Hello again, and welcome back to Why It Works! Last week I discussed how Sound! Euphonium’s first season slowly laid the groundwork of Asuka Tanaka’s often contradictory personality. Exuberantly friendly and carelessly callous, quick with a joke or to light up your smoke, the ultimate image of season one presented a character who’s happy to make friends, but even happier to jettison basically anyone who threatens the concert band. Comedy and compassion seemed like tools to her – and whatever vulnerable heart might be lying beneath them, she kept it well-hidden.
Euphonium 2’s first arc only validates this impression, while further solidifying her as a person possessing clear emotional intelligence. We generally associate emotional intelligence with empathy, but they’re not the same thing – emotional intelligence is more the ability to read and understand the feelings of others and mood of a situation. What you do with that information is your own business – and as this arc reveals, Asuka’s general application of her knowledge sticks closely to the formula of the first season. Nozomi’s attempts to rejoin the band are framed as “troublesome” – personal feelings aside, a disruption like this might impact the band’s ability to perform at competition. Asuka even demonstrates a keen understanding of her own nature, when she warns Kumiko that learning about this would just make her feel terrible. Asuka sees all the fault lines in these friendships, but they’re irrelevant to her.

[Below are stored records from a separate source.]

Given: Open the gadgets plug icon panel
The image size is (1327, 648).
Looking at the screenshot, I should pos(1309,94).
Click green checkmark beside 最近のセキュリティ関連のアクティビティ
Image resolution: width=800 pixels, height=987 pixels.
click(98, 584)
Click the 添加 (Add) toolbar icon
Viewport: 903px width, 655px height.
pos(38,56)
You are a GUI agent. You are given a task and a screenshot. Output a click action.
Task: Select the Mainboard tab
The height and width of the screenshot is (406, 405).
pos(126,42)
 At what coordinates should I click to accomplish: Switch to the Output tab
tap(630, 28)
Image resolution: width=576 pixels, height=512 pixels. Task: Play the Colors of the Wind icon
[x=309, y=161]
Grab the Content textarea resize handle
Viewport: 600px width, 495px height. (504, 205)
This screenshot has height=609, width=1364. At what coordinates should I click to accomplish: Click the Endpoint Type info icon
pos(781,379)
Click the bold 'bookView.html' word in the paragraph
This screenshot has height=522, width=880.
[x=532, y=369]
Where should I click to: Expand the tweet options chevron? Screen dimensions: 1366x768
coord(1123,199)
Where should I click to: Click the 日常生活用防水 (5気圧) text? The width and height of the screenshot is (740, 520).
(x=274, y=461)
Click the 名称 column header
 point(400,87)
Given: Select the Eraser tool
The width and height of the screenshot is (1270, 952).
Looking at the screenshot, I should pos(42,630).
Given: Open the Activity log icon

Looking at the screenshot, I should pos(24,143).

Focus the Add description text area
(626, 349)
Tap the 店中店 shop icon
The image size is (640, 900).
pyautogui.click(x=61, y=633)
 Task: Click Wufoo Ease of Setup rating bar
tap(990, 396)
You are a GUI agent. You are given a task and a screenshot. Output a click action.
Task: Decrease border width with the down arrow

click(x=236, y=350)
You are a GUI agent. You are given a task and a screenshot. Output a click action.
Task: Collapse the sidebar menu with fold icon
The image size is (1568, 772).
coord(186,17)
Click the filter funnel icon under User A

In Euphonium 2’s second arc, all of this character work finally comes home, as Asuka herself finally gets the spotlight. In one electrifying scene halfway through the season, we see Asuka doing something she’d never willingly do: causing drama for the band. Her mother comes to school asking to withdraw her from the band, but Asuka herself says nothing. Moved to an unconscionable anger, Asuka’s mother strikes her – and Asuka’s response embodies her classic approach to emotional conflict. Responding without any emotional inflection, her stillness feels like more of a strike against her mother than any actual outburst could be. Asuka lets the silly, tumbling emotions of others do what they will, while she stays resolute like a rock in the stream. Of course Asuka finds romantic drama trivial. How could she not, when her own life has been defined by bearing the violence of her own mother, and standing defiant in spite of it?
Of course, Asuka’s worldview has its own limitations. In the wake of that confrontation, Asuka sticks to her guns – the band doesn’t need any drama, and so in this case, it’s she herself that needs to exit. Unhappy scenes of others pleading with Asuka to return reflect the power of effective characterization; the exact qualities that once made her strong are now betraying her, and making her unable to accept the help of others. Sometimes Asuka’s disgust at the thought of being dependent is expressed through dialogue, while at other times, it’s the shot framing that reveals just how angry she might be. Asuka is the perfect character for this kind of visual characterization; always ready with a pleasant lie, we need body language and shot framing to tell the actual truth.
Asuka’s conflict comes to a head in a pair of episodes that reveal her full history. Even the context of this reveal is meaningful: though Asuka claims she’s fine with quitting the band and actively spurns the help of others, she at one point invites Kumiko to her house to study, something completely out of character for her. Asuka clearly doesn’t care about Kumiko’s studies, but for Asuka, this is about as close to “reaching out” as her pride allows. And when Kumiko actually does visit her house, Asuka reveals that it was her absent father who pushed her into music, a fact that made her mother despise her passion. Asuka’s lack of faith in anyone but herself now makes sense – for all of her life, the people she’s been most expected to depend on have been disappointing her. Asuka’s few moments of true emotional sincerity now seem tied together in retrospect: Asuka is most free when she’s expressing herself through music, and most passionate when she’s acting in pursuit of a reunion with the father she lost.
The final scene of Asuka’s arc is a bitter celebration of her defiant complexity, as she shifts between all of her modes and talents in an attempt to push away Kumiko’s willing support. From her disarming comedy to her bitter pride to her sharp character analysis to her tremendous fear of vulnerability, all of the Asukas we’ve come to know get their moment in the sun, culminating in a vicious attempt to push Kumiko away through meanness alone. But in the end, it’s Euphonium’s mastery of body language and shot framing that get the final word, as they must with a character as closely guarded as Asuka Tanaka. Asuka eventually relents, and accepts Kumiko’s help – but she is still Asuka Tanaka, and so only a brief frame of her tearful smile tells the whole truth. Euphonium is a show that celebrates every small facet of its characters and relationships, a show whose visual storytelling reaches out to embrace its characters even as its characters do the same. Asuka is a cold, many-faced, and ultimately sympathetic character, and Euphonium’s combination of thoughtful characterization and excellent visual storytelling bring her vividly to life.